La première piste de financement consiste à créer des obligations européennes exclusivement réservées à l’investissement (euro-bonds). Cette restriction serait de nature à rassurer des Allemands jusqu’à présent réticents par crainte (et on les comprend) d’y retrouver de la dette restructurée. Des euro-bonds verts présenteraient l’intérêt, et non des moindres, de faire financer une partie de la croissance décarbonée en Europe par le reste du monde, y compris par ceux qui jusqu’à présent taillaient des croupières à notre industrie – bien-sûr la Chine. Les euro-bonds n’ont rien d’une nouveauté (Delors les proposait déjà). Elles n’attendent qu’une décision collective et politique.
La seconde piste de financement consiste à rechercher de nouvelles marges de manœuvres budgétaires à périmètre existant. Comment ? Tout simplement en faisant des efforts ! Bien-sûr une telle perspective a de quoi effaroucher les gouvernants, Effort et Europe ayant trop longtemps rimé avec austérité et pas assez avec convergence. Une seule réponse possible : changeons !

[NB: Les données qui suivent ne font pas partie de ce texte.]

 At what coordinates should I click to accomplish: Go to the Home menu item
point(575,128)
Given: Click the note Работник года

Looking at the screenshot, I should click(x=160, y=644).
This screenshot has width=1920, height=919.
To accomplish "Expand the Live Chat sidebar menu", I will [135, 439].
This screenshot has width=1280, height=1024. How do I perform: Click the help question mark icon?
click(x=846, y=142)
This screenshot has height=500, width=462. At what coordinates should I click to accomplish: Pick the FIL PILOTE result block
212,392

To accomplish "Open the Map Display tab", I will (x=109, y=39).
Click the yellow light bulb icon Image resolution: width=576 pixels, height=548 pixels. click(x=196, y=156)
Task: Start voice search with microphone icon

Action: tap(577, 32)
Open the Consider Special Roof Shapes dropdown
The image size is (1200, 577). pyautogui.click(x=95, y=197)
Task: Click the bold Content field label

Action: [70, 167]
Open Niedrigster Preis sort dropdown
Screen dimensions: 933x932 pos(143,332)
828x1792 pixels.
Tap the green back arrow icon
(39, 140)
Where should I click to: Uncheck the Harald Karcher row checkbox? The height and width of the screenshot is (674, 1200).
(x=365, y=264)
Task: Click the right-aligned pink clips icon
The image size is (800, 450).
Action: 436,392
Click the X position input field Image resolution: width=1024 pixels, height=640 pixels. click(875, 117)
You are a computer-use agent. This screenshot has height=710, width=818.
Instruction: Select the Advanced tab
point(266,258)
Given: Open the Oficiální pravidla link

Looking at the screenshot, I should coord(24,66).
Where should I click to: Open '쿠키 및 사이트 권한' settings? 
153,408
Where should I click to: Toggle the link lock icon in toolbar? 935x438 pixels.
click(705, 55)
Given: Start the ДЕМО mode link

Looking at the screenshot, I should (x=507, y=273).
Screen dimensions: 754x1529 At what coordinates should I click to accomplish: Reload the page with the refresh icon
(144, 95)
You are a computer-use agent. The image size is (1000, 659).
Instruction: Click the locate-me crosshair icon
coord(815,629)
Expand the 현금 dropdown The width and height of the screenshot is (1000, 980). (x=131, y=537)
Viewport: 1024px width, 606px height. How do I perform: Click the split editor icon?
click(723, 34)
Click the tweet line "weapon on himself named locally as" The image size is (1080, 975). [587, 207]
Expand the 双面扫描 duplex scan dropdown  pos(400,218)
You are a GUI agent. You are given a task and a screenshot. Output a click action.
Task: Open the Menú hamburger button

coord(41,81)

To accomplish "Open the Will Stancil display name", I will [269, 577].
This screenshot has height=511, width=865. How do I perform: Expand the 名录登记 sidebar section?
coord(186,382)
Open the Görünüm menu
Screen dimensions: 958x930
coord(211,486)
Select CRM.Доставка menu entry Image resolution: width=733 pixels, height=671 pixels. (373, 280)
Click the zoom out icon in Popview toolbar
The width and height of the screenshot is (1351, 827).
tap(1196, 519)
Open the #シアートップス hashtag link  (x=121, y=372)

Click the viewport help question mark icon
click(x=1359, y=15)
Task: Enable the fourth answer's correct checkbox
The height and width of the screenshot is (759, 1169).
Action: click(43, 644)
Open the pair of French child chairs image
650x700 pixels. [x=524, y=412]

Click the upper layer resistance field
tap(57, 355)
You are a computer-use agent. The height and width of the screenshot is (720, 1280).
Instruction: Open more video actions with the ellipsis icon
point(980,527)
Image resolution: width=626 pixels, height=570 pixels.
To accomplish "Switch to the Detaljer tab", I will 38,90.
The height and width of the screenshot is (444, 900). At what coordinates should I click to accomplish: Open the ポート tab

Dans un billet récent, je rappelais le poids de la dépense publique en Europe, tous secteurs confondus – solidarités, santé, éducation, sécurité. 1 % de convergence permettrait de dégager entre 70 et 80 Md€ chaque année sans fiscalité nouvelle. Ce serait assez pour solvabiliser l’installation de panneaux solaires dans chaque foyer européen en dix ans, soit près de 200 millions d’habitats ! Puissons-nous imaginer l’impact d’une telle demande sur l’économie verte, l’innovation, l’emploi… D’autres projets d’infrastructures, portés par les euro-régions ou les métropoles, attendent un signal de l’Europe – tels les autoroutes solaires qui en rendant totalement autonomes les véhicules électriques, libéreraient une filière qui piaffe d’impatience…
Je ne mésestime en rien la difficulté de dégager 1 % de dépenses publiques, même de façon étalée dans le temps, quand on observe la difficulté à faire accepter une diminution de cinq euros des prestations logement ou un solde de quelques dizaines d’euros de CSG non compensé par la suppression de la taxe d’habitation. Mais je refuse de croire un seul instant qu’à enjeu comparable pour l’Humanité, et si nous sommes réellement convaincus de l’urgence dans laquelle nous nous trouvons, qu’un peuple qui a su entendre Churchill, Roosevelt, De Gaulle, ne sache entendre l’appel d’un Al Gore ou d’un Nicolas Hulot.
Ce peuple attend juste une Europe qui soit à la hauteur.